The late Mr. Cox had been ill for a little over five weeks. He is survived by his wife, and five children, Margaret; Kathleen, Lawrence, William and Robert; also by two brothers and, three sisters, Arthur J. Cox, of Sydney, Tom, at present; living at Leeton, Mrs. Cotterell, Holbrook, Mrs. Westblade, Wagga and Mrs. Farrar, of Cowra.
He was predeceased by his parents, Mr. and Mrs. Lawrence Cox, of Wagga, and a brother, Herbert Cox, of Bexley, Sydney.
The late Mr. Cox was born at Wagga and he was married at Sydney to Miss Kathleen Kearney in1916.
His early life was spent at Wagga and then on a farm, 'Beness' at Brobenah for many years, approximately since 1913.
He had lived in Leeton for the past 15 months, and previously lived here for about three years in the early 1930's.
He was a farmer and grazier by occupation and his chief recreation was bowls. He was a member of the Wade Club.
The funeral left St. Joseph's Church yesterday afternoon at 3 p.m., the officiating priest being Rev.Fr. Edgehill.
The chief mourners were the widow, children, and brothers and sisters.
The late Mr. Cox came from one of the pioneering families of New South Wales.

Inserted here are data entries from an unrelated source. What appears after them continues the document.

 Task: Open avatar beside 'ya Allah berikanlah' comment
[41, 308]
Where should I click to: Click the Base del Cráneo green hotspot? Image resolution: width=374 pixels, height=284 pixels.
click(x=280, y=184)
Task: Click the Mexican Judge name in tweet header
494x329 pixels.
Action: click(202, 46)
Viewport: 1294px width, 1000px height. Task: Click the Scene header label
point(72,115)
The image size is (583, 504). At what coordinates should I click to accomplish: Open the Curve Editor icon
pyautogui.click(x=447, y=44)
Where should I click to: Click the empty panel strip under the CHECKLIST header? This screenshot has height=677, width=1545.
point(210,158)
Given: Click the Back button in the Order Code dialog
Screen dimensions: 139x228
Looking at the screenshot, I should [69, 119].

His father's eldest sister, Mrs. James Gormley, is said to be the first white woman who was born on the Murrumbidgee, between Tumut and Gundagai.
Her husband was the parliamentary representative for Wagga for a period of 30 years.
The passing of Mr. Cox recalls the greatest flood disaster in the history of New South Wales, and perhaps of Australia, when the town of Gundagai was swept away and many people lost their lives.
Mrs. Gormley's husband had an extraordinary escape from being drowned in that flood, as he was swept for twenty miles along the flooded Murrumbidgee river, riding on logs, and other flood wreckage, before he reached dry land.
The late Mr, Cox's, brother, Mr. Tom Cox states that it was erroneously reported in the 'Sydney Morning Herald' that the death roll in the recent floods, totalling 22, was a record.
He states that the Gundagai flood death roll exceeded that by more than double, and he was told it reached a total of 60.
The late Mr. Cox's grandfather, Mr. Joe Cox drove his first mob of cattle to Sydney where he sold them for 25/- a head.
His neighbour, a Mr. Keane, also drove a mob of cattle to Sydney at the same time, and they brought £1 a head. On the way back Mr. Keane stopped near Goulburn for a while, and subsequently he related that he hung his stock whip at the side of his saddle. A man came along on horseback, and seeing the stockwhip realised where Mr. Kean had been, and pointing a gun at his head robbed him of every penny that he had.
On one occasion when Mr. Cox's father went to Sydney from Livingstone Gully for stores he arrived back two months overdue on account of flooded rivers.
Ti-Tree Creek, where the late Mr. Mat. Cox was reared was the only place to receive over 1/- per lb. for wool in the 19th Century. In the year 1899 15¾d was obtained for a parcel of fleece wool from Ti-Tree Creek.